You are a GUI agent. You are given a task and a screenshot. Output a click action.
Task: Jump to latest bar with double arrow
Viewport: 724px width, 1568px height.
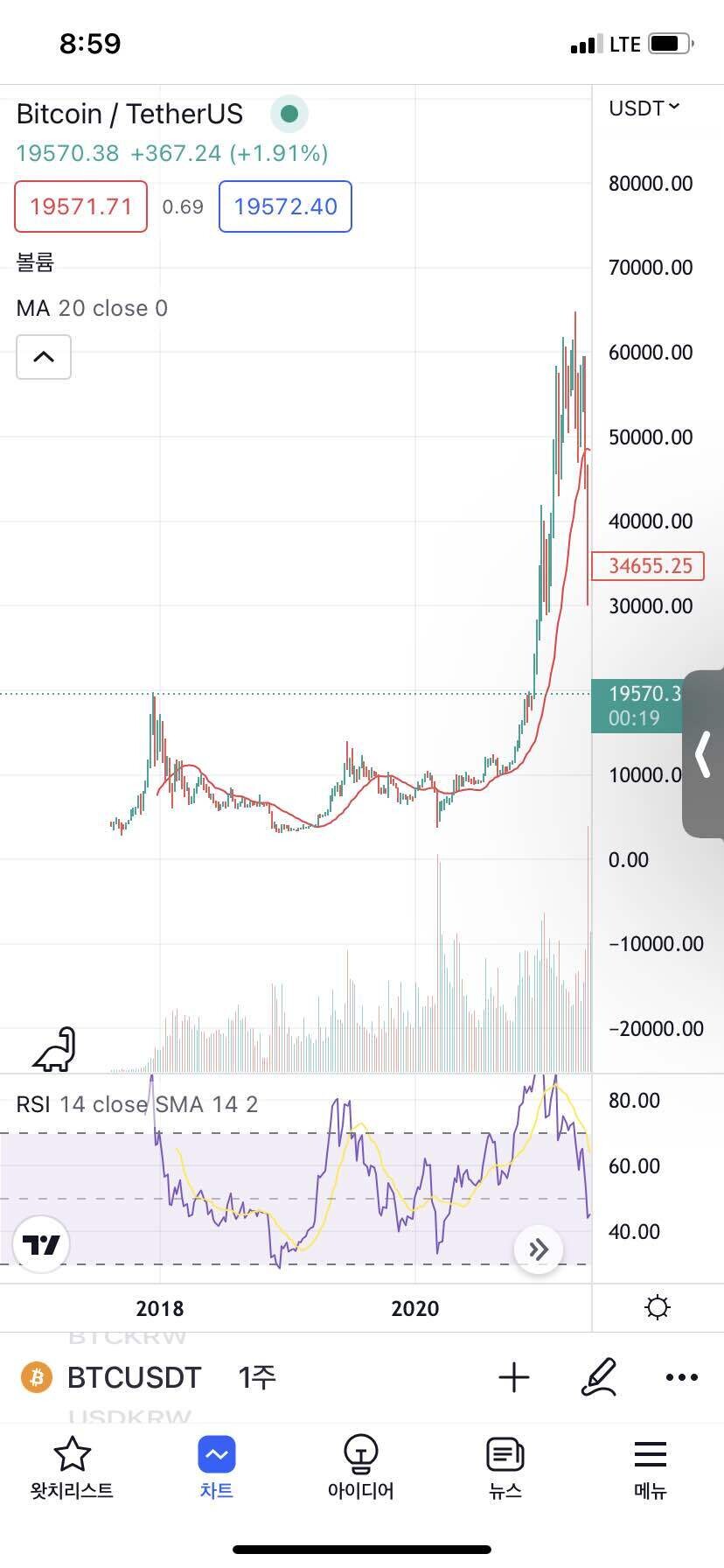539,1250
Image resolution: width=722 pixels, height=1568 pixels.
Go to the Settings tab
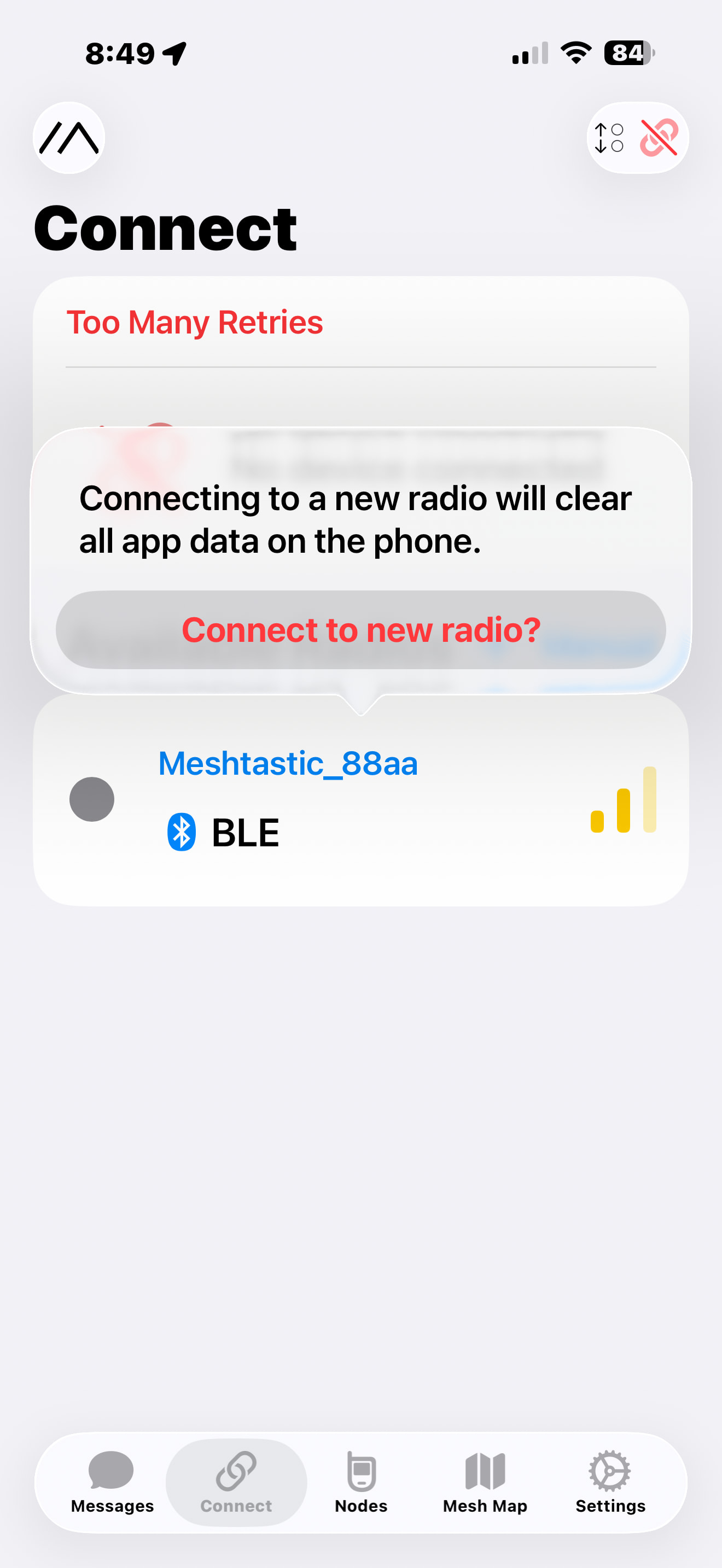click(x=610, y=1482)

______________________________

SET TASK -> Retype the lines exactly, starting with the line that contains "Image resolution: width=722" and continuing through the last of the lines, and leave the pictures out.

EXPECTED ANSWER ->
Image resolution: width=722 pixels, height=1568 pixels.
Go to the Settings tab
click(x=610, y=1482)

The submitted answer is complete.